Python read text, output specified Chinese (string)

Source: Internet
Author: User

Because of business requirements, you need to extract each line of text with the check typeface.

The sample is as follows:

1 input 10kVB, c female segment 820 latching prepared self-cast platen   2 exit 10kVB, c female segment 820 standby jump 803 platen   3 exit 10kVB, c female segment 820 prepare appeal 820 platen   4 Check 2, 3rd main transformer Split position consistent   5 closed 820 circuit Breaker   6 Check 820 circuit breaker with load 7 check 2nd, 3rd main transformer load distribution normal 8 open 802 circuit Breaker 9   

We're going to use the package: Re (python's powerful regular package), codecs (specifically used as the encoding conversion)

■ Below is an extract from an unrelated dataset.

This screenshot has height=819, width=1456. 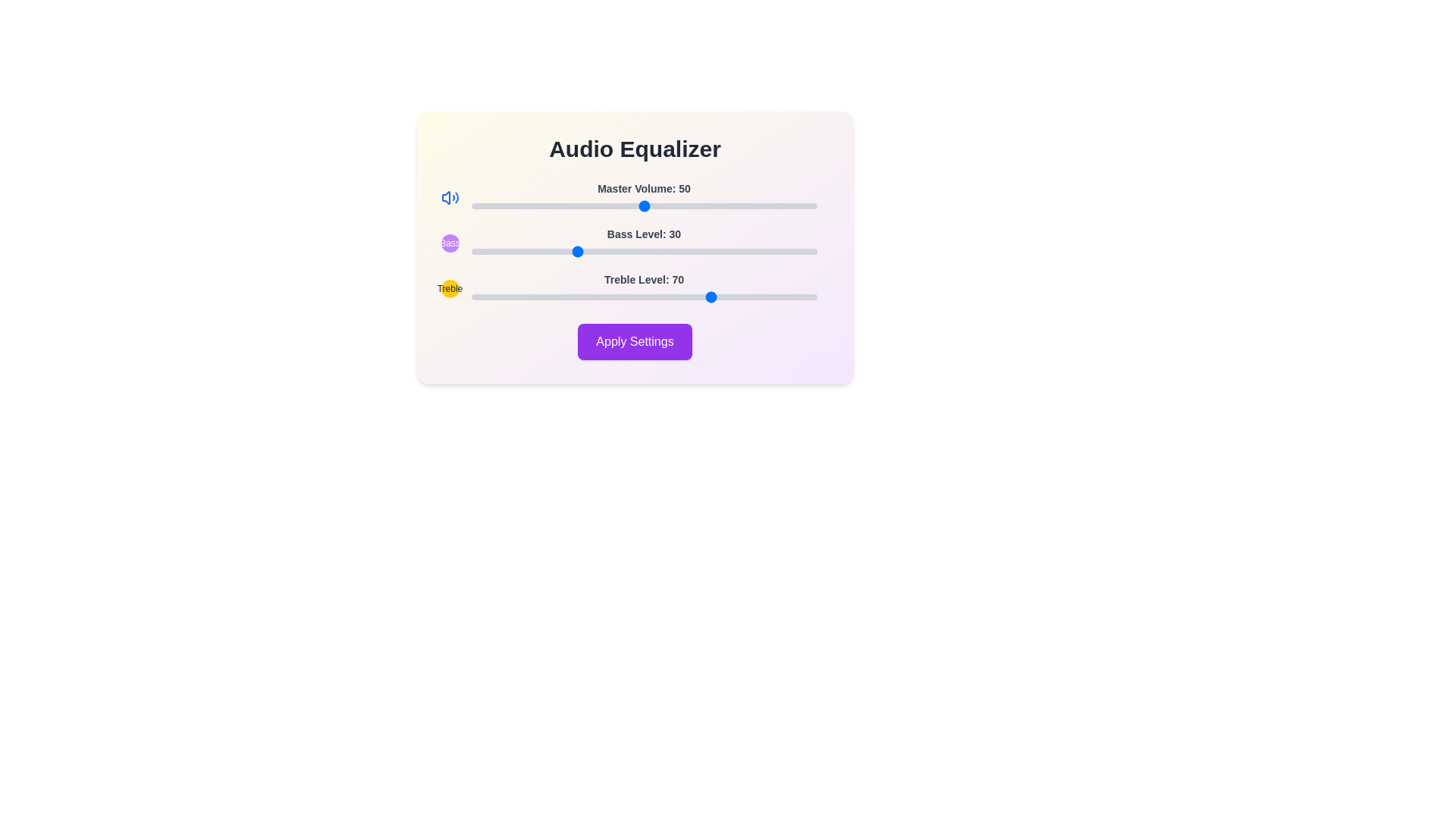 What do you see at coordinates (595, 297) in the screenshot?
I see `Treble Level` at bounding box center [595, 297].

Idea: A way of thinking is to use the regular to find the check, according to the sample can write: \d{1,2}\s inspection, belongs to a once and for all. There is a comparison of the following naked writing, first using the Python ReadLines () method to read each line of text, and then you ' check ' to determine each row with ' check ', this method is more troublesome is also need to remove the number in the sample, Def func () is to solve the problem. As for why I want to use the second kind, I do not know. :)

The code is as follows:

ImportReImportCodecsf= Codecs.open (‘F:/parseword/tmp/f1040ez.content.txt‘,‘R‘,‘Utf-8‘) s =F.readlines () F.flush () F.close ()For FilelineInchSif u‘Check‘InchFileline:line_pattern =r‘\s*\d+\s? (.*)‘ def func (text): C = Re.compile (line_pattern) lists = [] lines = Text.split ( " Span style= "COLOR: #800000" >\n ") for line in Lines:r = C.findall (line) if r: Lists.append (r[0]) return  " \n ".join (lists) result =< Span style= "COLOR: #000000" > func (fileline) print result /span>                

Results:

>>> ================================ RESTART ================================>>> Check 2, No. 3rd main transformer split position uniform   Check 820 circuit breaker with load   check 2nd, 3rd main transformer load distribution normal   Check 802 circuit breaker in the gate position   Check No. 3rd main transformer but load   

Of course we can also create a new list, using the Append method to combine the results of the FOR loop:

Test = [] "" "test.append (Result) print test    

Python read text, output specified Chinese (string)

Contact Us

The content source of this page is from Internet, which doesn't represent Alibaba Cloud's opinion; products and services mentioned on that page don't have any relationship with Alibaba Cloud. If the content of the page makes you feel confusing, please write us an email, we will handle the problem within 5 days after receiving your email.

If you find any instances of plagiarism from the community, please send an email to: info-contact@alibabacloud.com and provide relevant evidence. A staff member will contact you within 5 working days.

A Free Trial That Lets You Build Big!

Start building with 50+ products and up to 12 months usage for Elastic Compute Service

  • Sales Support

    1 on 1 presale consultation

  • After-Sales Support

    24/7 Technical Support 6 Free Tickets per Quarter Faster Response

  • Alibaba Cloud offers highly flexible support services tailored to meet your exact needs.